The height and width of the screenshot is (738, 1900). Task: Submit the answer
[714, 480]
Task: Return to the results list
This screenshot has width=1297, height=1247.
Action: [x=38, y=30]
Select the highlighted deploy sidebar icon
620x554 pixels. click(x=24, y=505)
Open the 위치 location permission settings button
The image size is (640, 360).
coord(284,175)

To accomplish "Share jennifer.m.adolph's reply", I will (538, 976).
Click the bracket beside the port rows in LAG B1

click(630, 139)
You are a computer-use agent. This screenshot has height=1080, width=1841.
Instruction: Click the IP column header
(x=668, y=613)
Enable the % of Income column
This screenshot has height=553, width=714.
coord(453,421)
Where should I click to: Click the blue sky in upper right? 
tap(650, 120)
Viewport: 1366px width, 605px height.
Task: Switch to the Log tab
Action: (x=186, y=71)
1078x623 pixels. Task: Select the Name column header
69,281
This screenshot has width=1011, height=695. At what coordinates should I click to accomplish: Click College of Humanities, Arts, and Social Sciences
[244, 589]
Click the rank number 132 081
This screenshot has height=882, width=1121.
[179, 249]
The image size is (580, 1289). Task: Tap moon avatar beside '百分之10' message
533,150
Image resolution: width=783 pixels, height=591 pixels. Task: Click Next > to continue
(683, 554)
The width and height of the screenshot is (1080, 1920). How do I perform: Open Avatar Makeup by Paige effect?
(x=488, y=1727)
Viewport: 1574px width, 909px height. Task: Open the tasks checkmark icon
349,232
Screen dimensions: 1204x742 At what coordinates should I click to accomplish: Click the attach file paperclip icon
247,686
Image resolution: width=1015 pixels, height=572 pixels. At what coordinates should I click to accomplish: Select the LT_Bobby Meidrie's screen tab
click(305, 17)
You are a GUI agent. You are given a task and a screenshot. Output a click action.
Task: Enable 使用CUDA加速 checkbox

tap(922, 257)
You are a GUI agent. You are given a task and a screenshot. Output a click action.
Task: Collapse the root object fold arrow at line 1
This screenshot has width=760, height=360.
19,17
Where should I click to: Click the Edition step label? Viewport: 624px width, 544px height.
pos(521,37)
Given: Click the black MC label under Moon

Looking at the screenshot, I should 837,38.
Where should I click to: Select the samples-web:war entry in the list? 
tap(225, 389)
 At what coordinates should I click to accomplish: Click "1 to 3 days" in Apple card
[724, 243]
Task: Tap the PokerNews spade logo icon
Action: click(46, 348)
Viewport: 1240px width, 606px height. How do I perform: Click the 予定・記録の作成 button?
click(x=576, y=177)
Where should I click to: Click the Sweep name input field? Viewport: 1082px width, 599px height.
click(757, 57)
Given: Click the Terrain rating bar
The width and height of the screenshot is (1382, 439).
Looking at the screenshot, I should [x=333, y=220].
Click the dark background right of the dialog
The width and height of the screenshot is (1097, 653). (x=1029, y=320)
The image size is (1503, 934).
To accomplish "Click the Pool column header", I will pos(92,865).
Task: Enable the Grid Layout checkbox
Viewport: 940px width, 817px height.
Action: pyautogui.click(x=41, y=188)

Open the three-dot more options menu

══════════════════════════════

DESCRIPTION OF THE TASK>
Repeat each record exactly, leaving nothing out.

OUTPUT OF THE EXERCISE>
The height and width of the screenshot is (738, 1900). Task: Submit the answer
[714, 480]
Task: Return to the results list
This screenshot has width=1297, height=1247.
Action: [x=38, y=30]
Select the highlighted deploy sidebar icon
620x554 pixels. click(x=24, y=505)
Open the 위치 location permission settings button
The image size is (640, 360).
coord(284,175)

To accomplish "Share jennifer.m.adolph's reply", I will (538, 976).
Click the bracket beside the port rows in LAG B1

click(630, 139)
You are a computer-use agent. This screenshot has height=1080, width=1841.
Instruction: Click the IP column header
(x=668, y=613)
Enable the % of Income column
This screenshot has height=553, width=714.
coord(453,421)
Where should I click to: Click the blue sky in upper right? 
tap(650, 120)
Viewport: 1366px width, 605px height.
Task: Switch to the Log tab
Action: (x=186, y=71)
1078x623 pixels. Task: Select the Name column header
69,281
This screenshot has width=1011, height=695. At what coordinates should I click to accomplish: Click College of Humanities, Arts, and Social Sciences
[244, 589]
Click the rank number 132 081
This screenshot has height=882, width=1121.
[179, 249]
The image size is (580, 1289). Task: Tap moon avatar beside '百分之10' message
533,150
Image resolution: width=783 pixels, height=591 pixels. Task: Click Next > to continue
(683, 554)
The width and height of the screenshot is (1080, 1920). How do I perform: Open Avatar Makeup by Paige effect?
(x=488, y=1727)
Viewport: 1574px width, 909px height. Task: Open the tasks checkmark icon
349,232
Screen dimensions: 1204x742 At what coordinates should I click to accomplish: Click the attach file paperclip icon
247,686
Image resolution: width=1015 pixels, height=572 pixels. At what coordinates should I click to accomplish: Select the LT_Bobby Meidrie's screen tab
click(305, 17)
You are a GUI agent. You are given a task and a screenshot. Output a click action.
Task: Enable 使用CUDA加速 checkbox

tap(922, 257)
You are a GUI agent. You are given a task and a screenshot. Output a click action.
Task: Collapse the root object fold arrow at line 1
This screenshot has width=760, height=360.
19,17
Where should I click to: Click the Edition step label? Viewport: 624px width, 544px height.
pos(521,37)
Given: Click the black MC label under Moon

Looking at the screenshot, I should 837,38.
Where should I click to: Select the samples-web:war entry in the list? 
tap(225, 389)
 At what coordinates should I click to accomplish: Click "1 to 3 days" in Apple card
[724, 243]
Task: Tap the PokerNews spade logo icon
Action: click(46, 348)
Viewport: 1240px width, 606px height. How do I perform: Click the 予定・記録の作成 button?
click(x=576, y=177)
Where should I click to: Click the Sweep name input field? Viewport: 1082px width, 599px height.
click(757, 57)
Given: Click the Terrain rating bar
The width and height of the screenshot is (1382, 439).
Looking at the screenshot, I should [x=333, y=220].
Click the dark background right of the dialog
The width and height of the screenshot is (1097, 653). (x=1029, y=320)
The image size is (1503, 934).
To accomplish "Click the Pool column header", I will pos(92,865).
Task: Enable the Grid Layout checkbox
Viewport: 940px width, 817px height.
Action: pyautogui.click(x=41, y=188)

Open the three-dot more options menu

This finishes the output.